Grotius assigned the name Isis to this star, but the name, now obsolete, belonged rather to Gamma Canis Majoris.

As of 2011, the pair had an angular separation of 2.77 arc seconds along a position angle of 343.9°. The orange-hued primary member, component A, is an evolved K-type giant star with a stellar classification of K2/3 III and a visual magnitude of 5.27. It has 5.4 times the mass, 80 times the radius, and 1,660 times the luminosity of the Sun. The base magnitude 7.32 companion, component B, is a hybrid B/A-type main-sequence star with a class of B9/A0 V. It has 1.6 times the mass of the Sun and is the hotter star, having an effective temperature of 5,034 K, compared to 4,123 K for the primary.

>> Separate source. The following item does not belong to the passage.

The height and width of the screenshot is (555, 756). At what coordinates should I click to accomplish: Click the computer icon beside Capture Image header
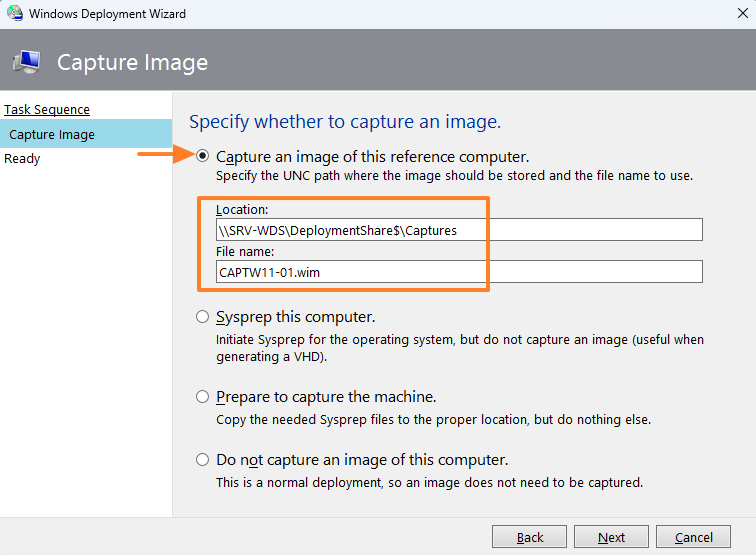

The system has two visual companions. As of 2008, magnitude 10.32 component C lies at an angular separation of 86.90″, while magnitude 10.64 component D is at a separation of 105.0″. Mu CMa should not be confused with the 9th magnitude variable star MU CMa located near NGC 2360.